A oferta foi revelada pelo Sindicato de Trabalhadores da ANDE (Sitrande) e por um representante da própria Imperium, que acusaram o governo de ocultar a proposta para favorecer a Atome. O presidente da ANDE, Miguel Báez, negou a acusação.
Segundo o ABC Color, documentos legais e societários analisados pelo jornal indicam uma estrutura societária opaca. A Imperium Ventures foi constituída em Singapura apenas em 24 de setembro de 2025. Seu endereço registrado é compartilhado por um grande número de outras empresas, o que, segundo a plataforma companies.sg, pode indicar um serviço de domicílio social ou escritório virtual. A própria plataforma, que reproduz dados da autoridade registral de Singapura ACRA, ressalva que isso é apenas um indício a ser verificado, não uma conclusão jurídica, e classifica a empresa como de "risco médio".
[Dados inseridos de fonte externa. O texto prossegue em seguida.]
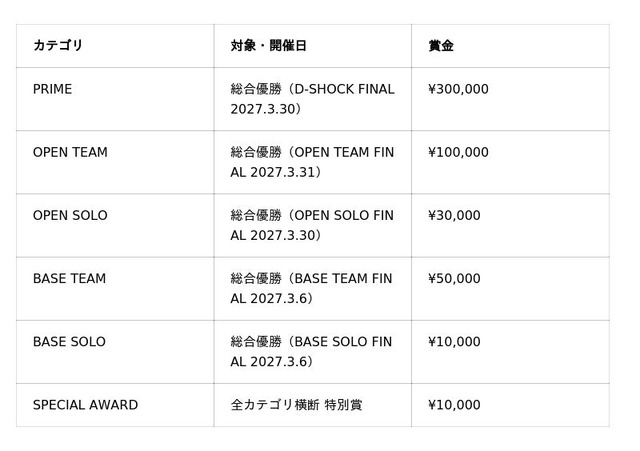Select the SPECIAL AWARD ¥10,000 prize cell
This screenshot has width=640, height=451.
coord(511,405)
A documentação apresentada à ANDE mostra inconsistências. A empresa aparece com três denominações diferentes: "Imperium Ventures Capital Group (IVG)", "Imperium – Vision Compute AI" e "Imperium Ventures (S) PTE. LTD.", com endereços em Singapura e Nova York. Uma carta de nomeação de seu representante no Paraguai, Aníbal Lovera Talavera Colman, atribui o mesmo número de passaporte a duas pessoas diferentes.
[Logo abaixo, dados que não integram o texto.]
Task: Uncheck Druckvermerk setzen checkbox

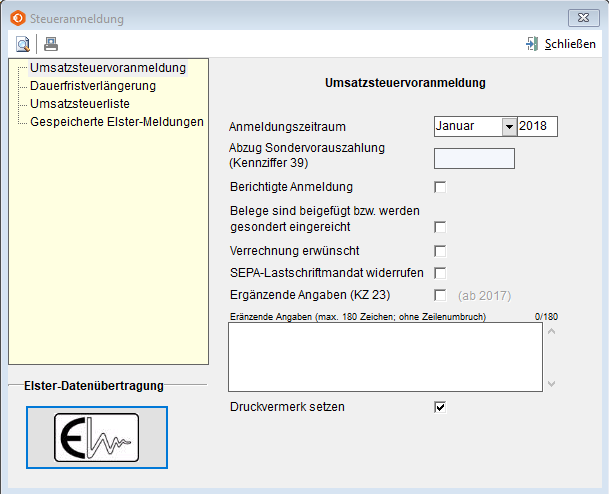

A mesma oferta de um "hiper super data center" para inteligência artificial, com os mesmos nomes de investidores, já foi apresentada, sem sucesso, aos governos do estado brasileiro do Paraná e da Malásia. Em uma reportagem do meio brasileiro Mundo Coop, o responsável financeiro do grupo é nomeado como "Rashad Salam", enquanto nos documentos paraguaios figura Mohamed Abdulsalam.
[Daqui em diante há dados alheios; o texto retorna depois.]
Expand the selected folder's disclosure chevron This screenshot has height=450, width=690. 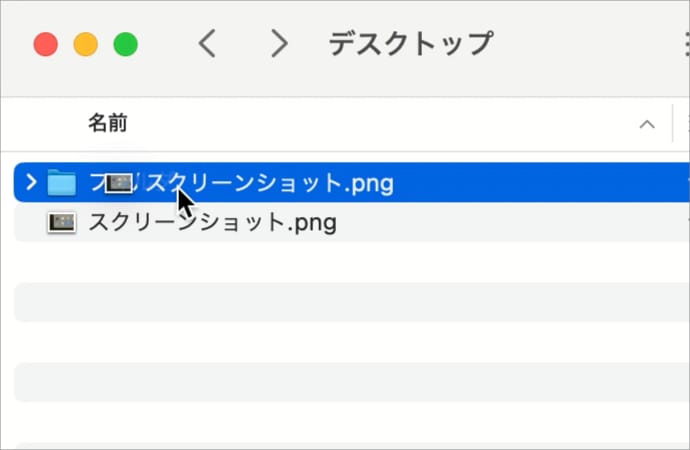click(x=30, y=183)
Em resposta a perguntas do ABC Color sobre as inconsistências, o representante da Imperium no Paraguai, Aníbal Lovera, afirmou que a empresa de Singapura é fruto de uma "reorganização global de marca" e que a verdadeira empresa tecnológica do consórcio é a Better Compute Works Inc., sediada nos Estados Unidos. Ele justificou a mudança do projeto do Brasil para o Paraguai citando as vantagens competitivas e a posse da energia pelo país.
Apesar das explicações, as dúvidas sobre a solidez e a capacidade de investimento de US$ 15 bilhões anunciada pela Imperium permanecem, levantando questionamentos sobre o processo de seleção de grandes consumidores de energia pela estatal paraguaia.